Menlo Park, Calif.-based Intersect ENT said in a news release that CMS published an average selling price (ASP) for the Sinuva implant, providing predictability, transparency and confidence of reimbursement for providers and payers in the future.
Sinuva is a non-surgical, corticosteroid-eluting implant for treating nasal polyps in adult patients who have had ethmoid sinus surgery. It is made of a self-expanding, bioabsorbable implant structurcombinedne with the targeted delivery of mometasone furoate, an anti-inflammatory corticosteroid.
The implant offers localized drug delivery for up to 90 days directly at the disease site and can be administered in an office.
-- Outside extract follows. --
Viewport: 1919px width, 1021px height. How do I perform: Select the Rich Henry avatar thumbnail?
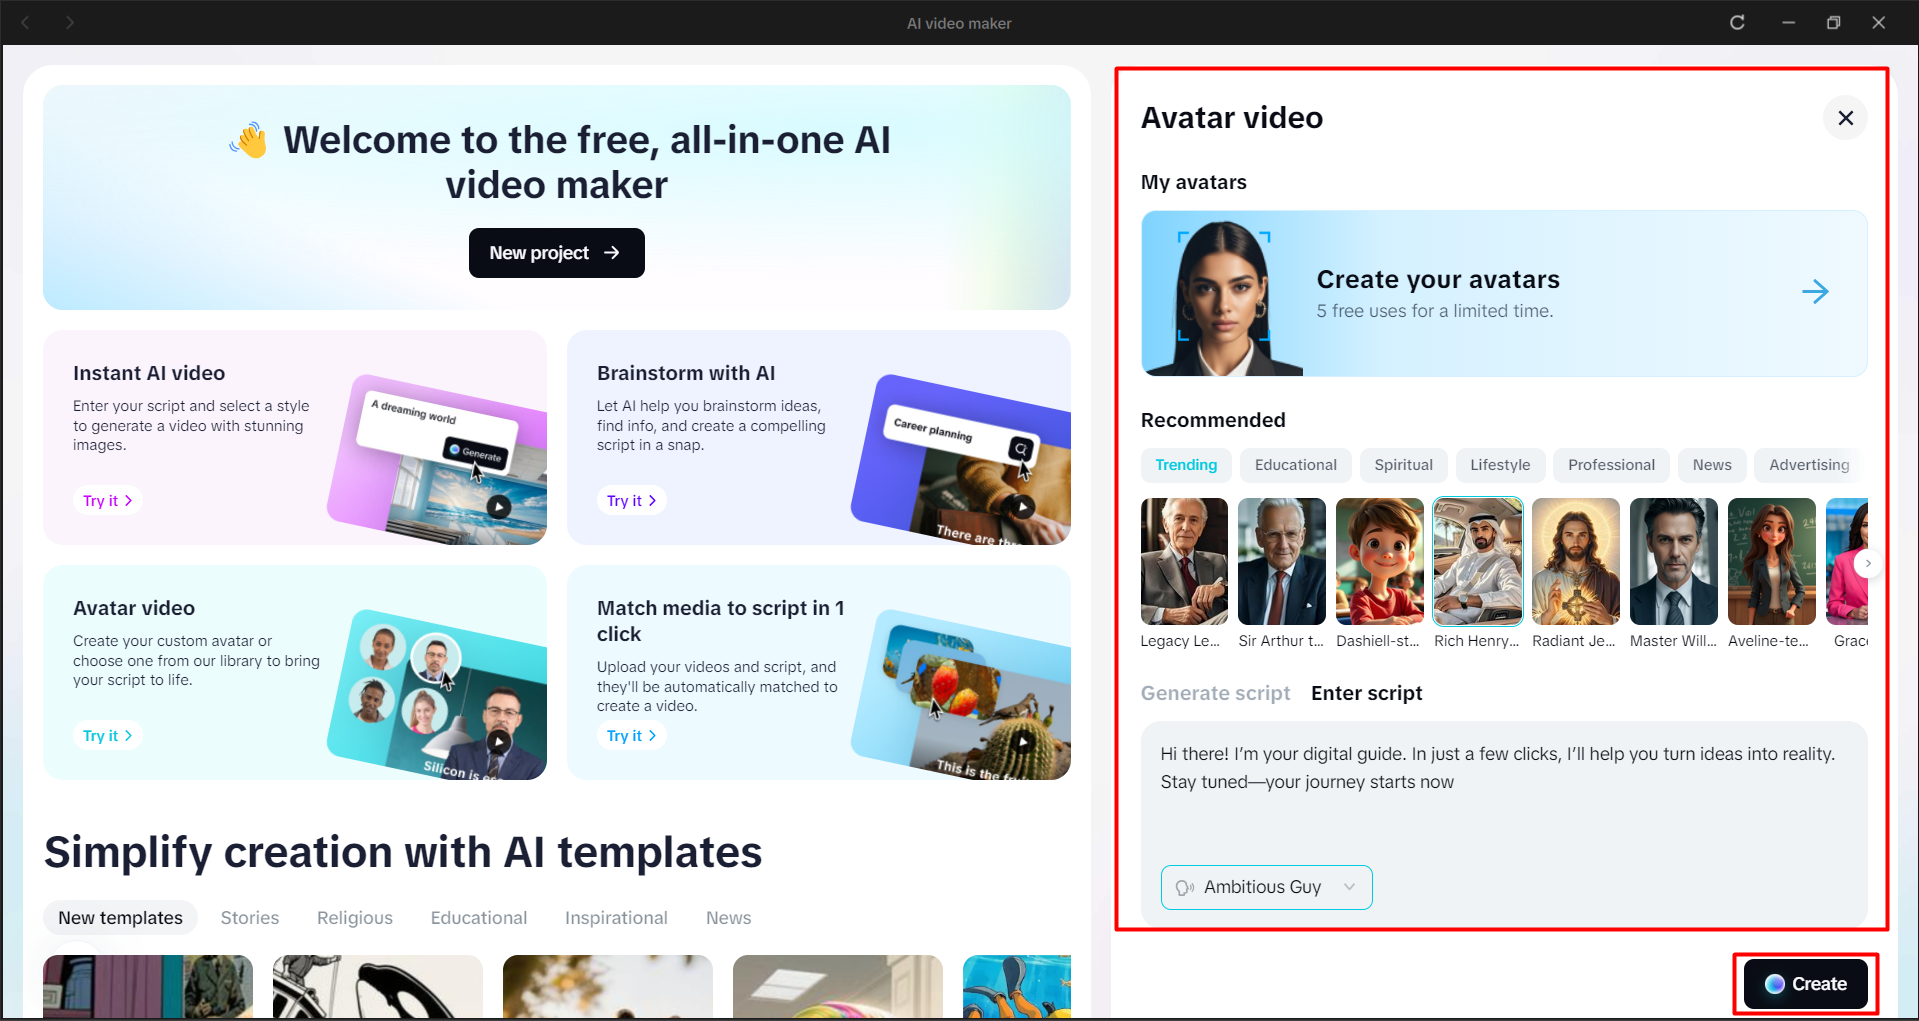click(1477, 561)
Previously, a single code covered Intersect ENT’s Propel and Sinuva bioabsorbable implant product lines. However, in January, CMS created separate and distinct codes, while the ASP has now been attached to the code for the Sinuva mometasone furoate sinus implant.
Additionally, CMS confirmed the consolidation of all coding for Sinuva under the new code, giving Sinuva “pass-through” status in ambulatory care settings for Medicare patients. Intersect ENT said the separate codes would positively impact patient and physician access by improving accuracy in claims adjudication, supporting expanded use at multiple service sites, and providing greater clarity of coverage for payers and providers.
“We are pleased that CMS consolidated Sinuva coverage to a single code and published a Sinuva ASP. These actions will help better inform ENT surgeons of the amount of implant reimbursement they can expect regardless of setting of care, thereby greatly reducing the uncertainty that can come with claims submissions,” Intersect ENT president & CEO Thomas A. West said in the release. “CMS’s recent decisions will also clearly differentiate coding for Sinuva and Propel, two very different products. This will serve to simplify and streamline coding and reimbursement across our portfolio and will support evidence-based and cost-effective care across the continuum of need in chronic rhinosinusitis.”